(DATA SUPPLIED begins)

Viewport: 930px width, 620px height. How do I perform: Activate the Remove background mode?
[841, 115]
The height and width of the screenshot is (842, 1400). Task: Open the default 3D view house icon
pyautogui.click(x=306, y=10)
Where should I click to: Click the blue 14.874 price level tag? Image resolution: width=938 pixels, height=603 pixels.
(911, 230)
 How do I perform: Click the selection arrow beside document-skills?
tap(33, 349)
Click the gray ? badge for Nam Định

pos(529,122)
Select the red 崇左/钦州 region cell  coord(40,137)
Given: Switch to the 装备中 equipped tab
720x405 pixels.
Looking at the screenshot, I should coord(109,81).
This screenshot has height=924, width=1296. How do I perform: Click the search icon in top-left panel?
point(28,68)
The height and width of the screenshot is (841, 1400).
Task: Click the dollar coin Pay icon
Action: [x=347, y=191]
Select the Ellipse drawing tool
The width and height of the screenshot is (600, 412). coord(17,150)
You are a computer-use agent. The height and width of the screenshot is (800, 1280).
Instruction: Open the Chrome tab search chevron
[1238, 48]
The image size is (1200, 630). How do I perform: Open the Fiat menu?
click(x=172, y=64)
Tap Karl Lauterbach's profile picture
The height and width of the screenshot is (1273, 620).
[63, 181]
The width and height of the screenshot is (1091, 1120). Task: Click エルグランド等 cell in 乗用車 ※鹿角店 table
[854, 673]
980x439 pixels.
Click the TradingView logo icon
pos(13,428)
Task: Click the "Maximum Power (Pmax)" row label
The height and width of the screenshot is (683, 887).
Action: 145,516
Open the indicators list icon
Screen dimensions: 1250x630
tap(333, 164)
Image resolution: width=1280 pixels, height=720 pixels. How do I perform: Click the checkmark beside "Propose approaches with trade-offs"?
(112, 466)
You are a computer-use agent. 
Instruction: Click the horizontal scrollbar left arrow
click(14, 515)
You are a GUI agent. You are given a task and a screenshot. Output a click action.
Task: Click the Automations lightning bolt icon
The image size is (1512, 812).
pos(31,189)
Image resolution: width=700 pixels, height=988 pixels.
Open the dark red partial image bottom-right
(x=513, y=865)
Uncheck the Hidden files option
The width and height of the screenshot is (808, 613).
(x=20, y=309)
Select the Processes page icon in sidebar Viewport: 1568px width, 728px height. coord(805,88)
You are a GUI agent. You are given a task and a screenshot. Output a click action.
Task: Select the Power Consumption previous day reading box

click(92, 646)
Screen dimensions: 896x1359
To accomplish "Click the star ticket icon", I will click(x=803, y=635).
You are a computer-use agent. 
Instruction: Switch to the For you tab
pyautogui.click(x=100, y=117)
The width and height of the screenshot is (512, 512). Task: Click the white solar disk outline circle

(DATA SUPPLIED ends)

- YOUR GOAL
Without leaving anything out, give the entries again exactly.

- SOLUTION TO THE EXERCISE
Viewport: 930px width, 620px height. How do I perform: Activate the Remove background mode?
[841, 115]
The height and width of the screenshot is (842, 1400). Task: Open the default 3D view house icon
pyautogui.click(x=306, y=10)
Where should I click to: Click the blue 14.874 price level tag? Image resolution: width=938 pixels, height=603 pixels.
(911, 230)
 How do I perform: Click the selection arrow beside document-skills?
tap(33, 349)
Click the gray ? badge for Nam Định

pos(529,122)
Select the red 崇左/钦州 region cell  coord(40,137)
Given: Switch to the 装备中 equipped tab
720x405 pixels.
Looking at the screenshot, I should coord(109,81).
This screenshot has height=924, width=1296. How do I perform: Click the search icon in top-left panel?
point(28,68)
The height and width of the screenshot is (841, 1400).
Task: Click the dollar coin Pay icon
Action: [x=347, y=191]
Select the Ellipse drawing tool
The width and height of the screenshot is (600, 412). coord(17,150)
You are a computer-use agent. The height and width of the screenshot is (800, 1280).
Instruction: Open the Chrome tab search chevron
[1238, 48]
The image size is (1200, 630). How do I perform: Open the Fiat menu?
click(x=172, y=64)
Tap Karl Lauterbach's profile picture
The height and width of the screenshot is (1273, 620).
[63, 181]
The width and height of the screenshot is (1091, 1120). Task: Click エルグランド等 cell in 乗用車 ※鹿角店 table
[854, 673]
980x439 pixels.
Click the TradingView logo icon
pos(13,428)
Task: Click the "Maximum Power (Pmax)" row label
The height and width of the screenshot is (683, 887).
Action: 145,516
Open the indicators list icon
Screen dimensions: 1250x630
tap(333, 164)
Image resolution: width=1280 pixels, height=720 pixels. How do I perform: Click the checkmark beside "Propose approaches with trade-offs"?
(112, 466)
You are a computer-use agent. 
Instruction: Click the horizontal scrollbar left arrow
click(14, 515)
You are a GUI agent. You are given a task and a screenshot. Output a click action.
Task: Click the Automations lightning bolt icon
The image size is (1512, 812).
pos(31,189)
Image resolution: width=700 pixels, height=988 pixels.
Open the dark red partial image bottom-right
(x=513, y=865)
Uncheck the Hidden files option
The width and height of the screenshot is (808, 613).
(x=20, y=309)
Select the Processes page icon in sidebar Viewport: 1568px width, 728px height. coord(805,88)
You are a GUI agent. You are given a task and a screenshot. Output a click action.
Task: Select the Power Consumption previous day reading box

click(92, 646)
Screen dimensions: 896x1359
To accomplish "Click the star ticket icon", I will click(x=803, y=635).
You are a computer-use agent. 
Instruction: Switch to the For you tab
pyautogui.click(x=100, y=117)
The width and height of the screenshot is (512, 512). Task: Click the white solar disk outline circle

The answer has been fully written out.